The roots of this gender imbalance are deeply entangled in the region’s cultural traditions. Despite recent reforms, many Gulf countries still maintain guardianship laws that require women to obtain male permission for basic rights like getting married, launching certain types of business, or catching a flight.

On top of that, cultural norms often confine women to household duties, which severely limits their opportunities to get a job.

This is not to say no women manage to secure employment – 40% of working-age women in the Gulf currently have a job. However, those that are in employment often receive smaller salaries than their male colleagues, partly because they are not expected to be breadwinners.

Research has also found that in-work training remains largely inaccessible to women. Many employers in the region are reluctant to invest in women’s professional growth, fearing they may leave work for family reasons.

Holding their economies back

The economic cost of keeping millions of women out of the workplace is huge. One study from 2013 found that removing barriers to women’s employment could boost growth significantly in south Mediterranean countries.

A higher number of people in the workforce can make wages more competitive, which helps businesses sell their products abroad more easily. And having more people in work means more spending and greater business investment too.

Indeed, a report from 2015 by American consulting firm, McKinsey & Company, found that improving women’s equality could add an estimated US$600 billion (£459 billion) to annual GDP in the Middle East and North Africa region by 2025, compared with a business-as-usual scenario.
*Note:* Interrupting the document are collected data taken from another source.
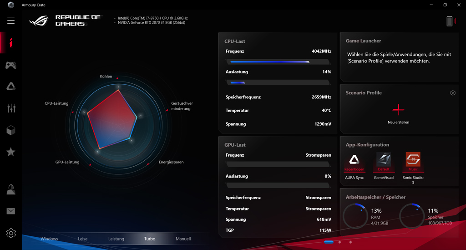Open the star icon in sidebar
The height and width of the screenshot is (250, 466).
(11, 152)
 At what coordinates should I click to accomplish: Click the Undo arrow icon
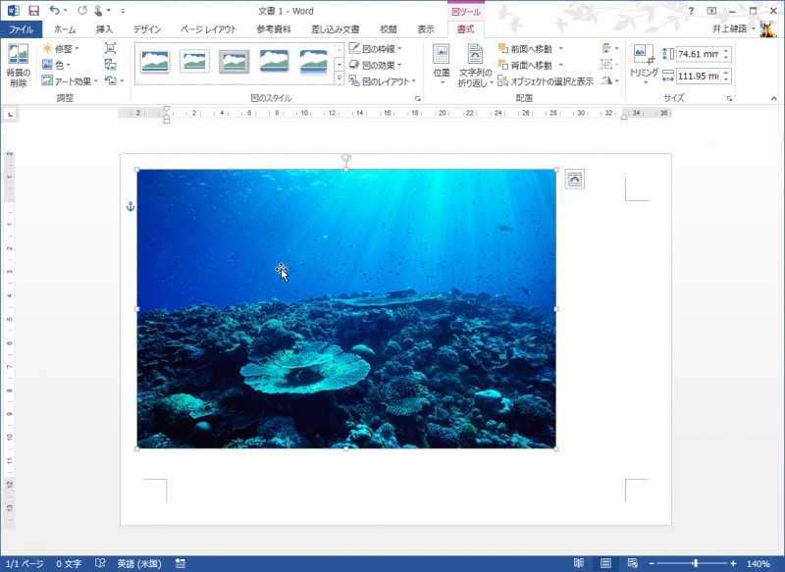click(x=55, y=11)
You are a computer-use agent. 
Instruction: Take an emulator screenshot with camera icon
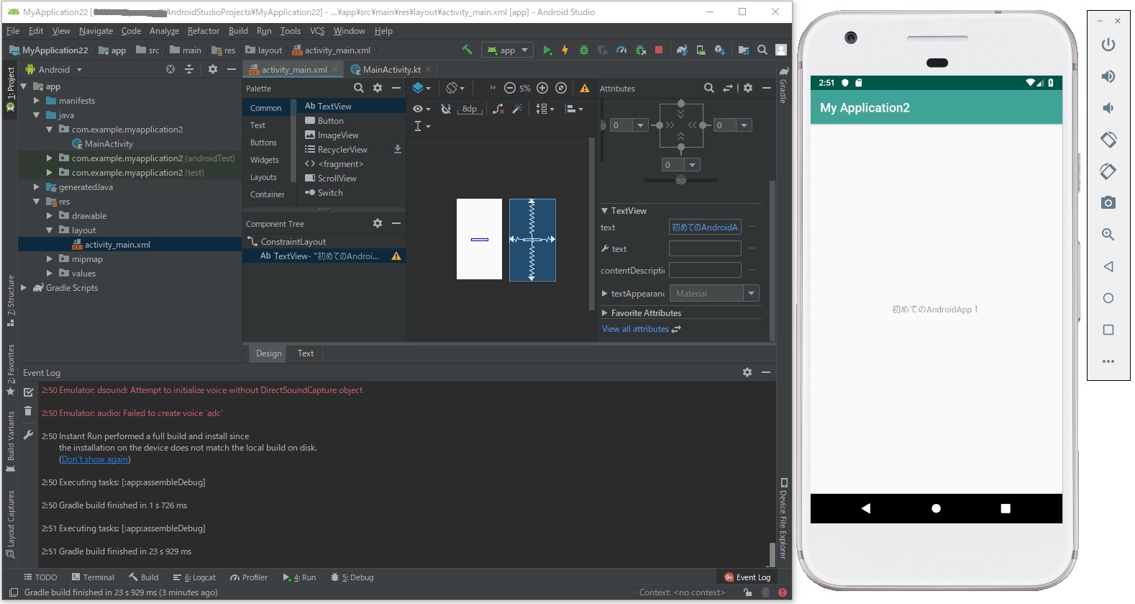(x=1108, y=203)
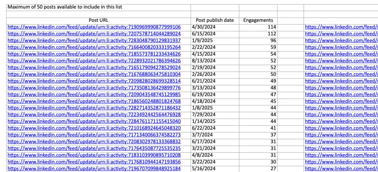The width and height of the screenshot is (378, 172).
Task: Open the link ending in 7282714352871186432
Action: (x=94, y=108)
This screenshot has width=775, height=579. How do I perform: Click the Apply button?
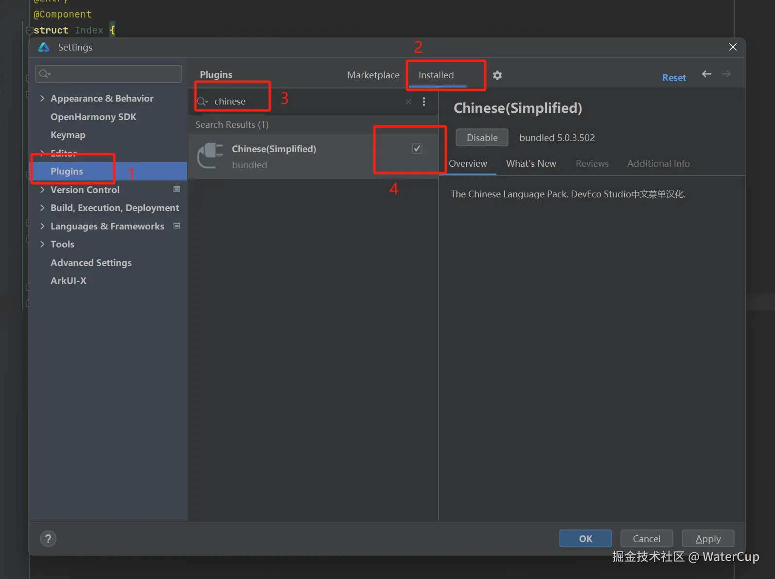click(708, 539)
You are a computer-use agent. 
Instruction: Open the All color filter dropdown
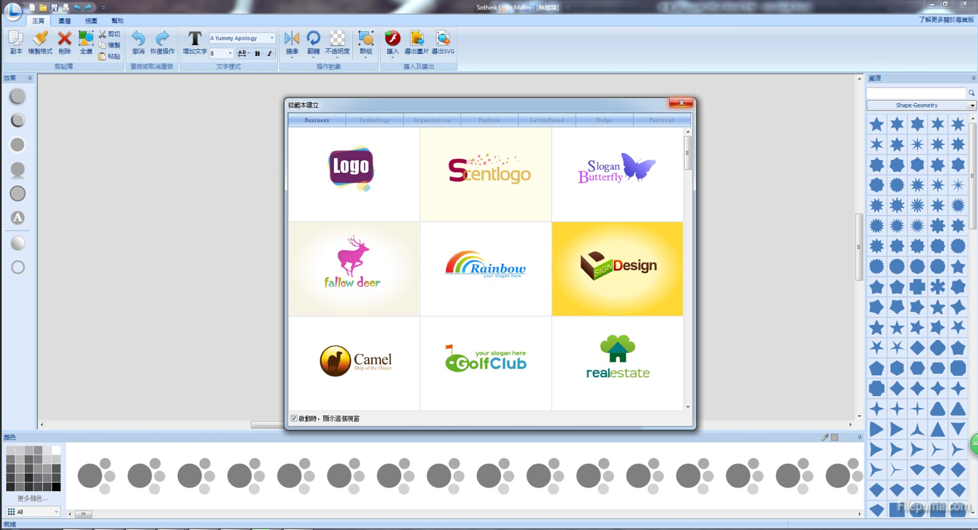point(56,512)
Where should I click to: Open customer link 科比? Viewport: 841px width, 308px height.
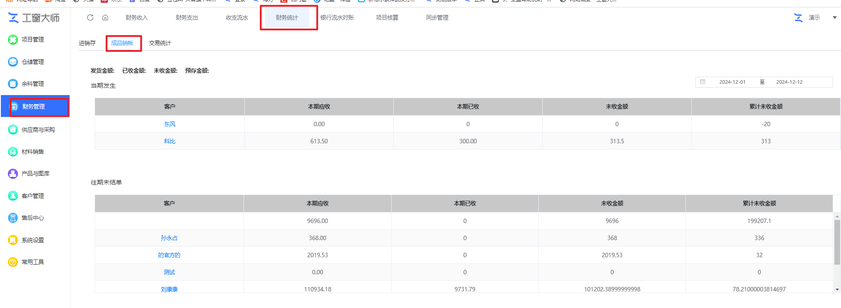point(170,141)

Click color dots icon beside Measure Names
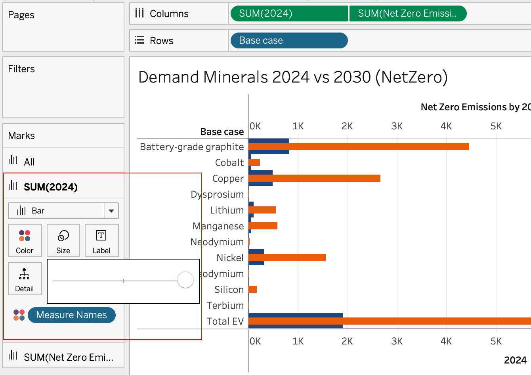coord(19,315)
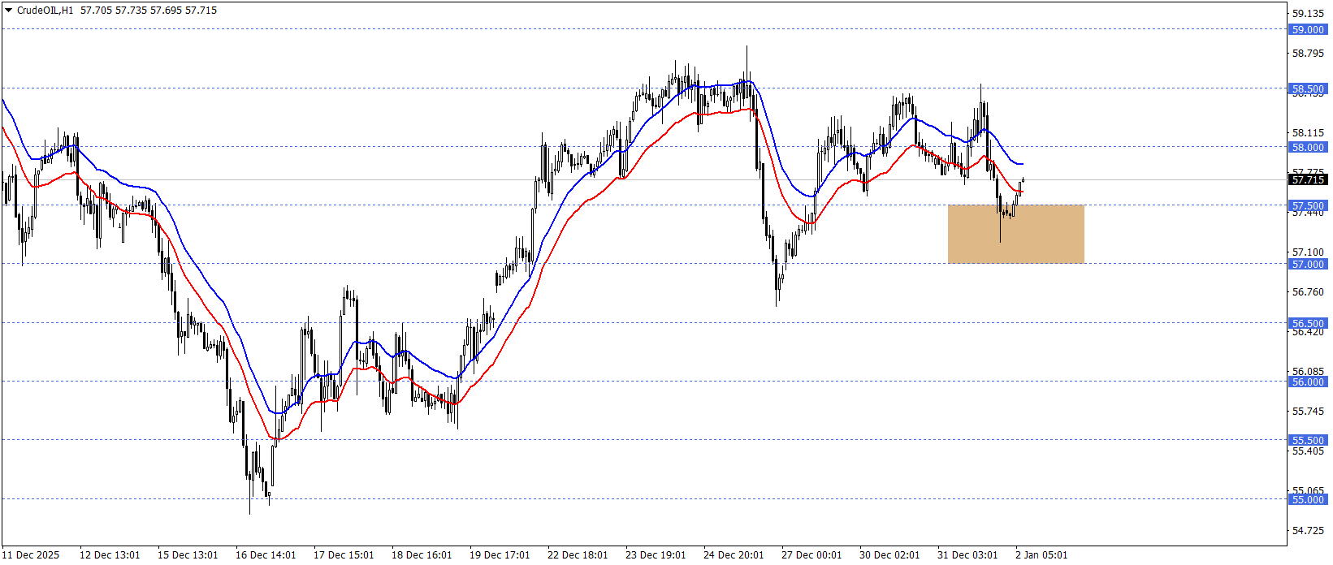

By sidelining educated women, Gulf economies are also depriving themselves of fresh insights crucial for diversifying beyond oil. Recent research on the Gulf region suggests that having more gender diversity in the workplace leads to better financial decisions.

And restricting female employment exacerbates the Gulf’s heavy reliance on foreign workers. Migrants send much of what they earn back home, representing a substantial drain on Gulf economies. According to the World Bank, remittances from Gulf states amounted to US$669 billion in 2023.

The economic cost of keeping women out of the workplace in the Gulf is huge.
oneinchpunch / Shutterstock

Despite the deep-rooted obstacles that woman face, change is on the horizon. The UAE, for example, has achieved gender equality at the parliamentary level. And Saudi Arabia lifted its longstanding driving ban on women in 2019, which should increase their mobility and potentially their job prospects too.

Several Gulf countries are appointing women to senior government positions, offering visible examples of female success. For instance, Shihana Alazzaz was appointed deputy secretary-general of the council of ministers in Saudi Arabia in 2022, becoming the first woman to hold the position.

And women in the Gulf are building a strong talent pipeline, as they currently make up the majority of university students in the region.

The judicial system is also evolving, with Bahrain and Qatar both allowing women to work as judges. And the private sector is introducing initiatives to empower women, as well as offering more flexible working options.

Economic necessity will arguably speed up the pace of change, as Gulf countries wrestle with the need to diversify their economies beyond oil. However, the entrenched cultural norms and lingering legal hurdles that continue to hinder women’s full economic engagement still render these advancements incomplete.

Cultural norms still often confine women in the Gulf to household duties.
Vladimir Zhoga / Shutterstock

Bringing the missing women into the workforce requires a committed and comprehensive strategy. Legal reforms must dismantle the remaining guardianship laws and cement workplace safeguards. And education and training programmes need to align women’s skills with market demands, as well as providing targeted development opportunities.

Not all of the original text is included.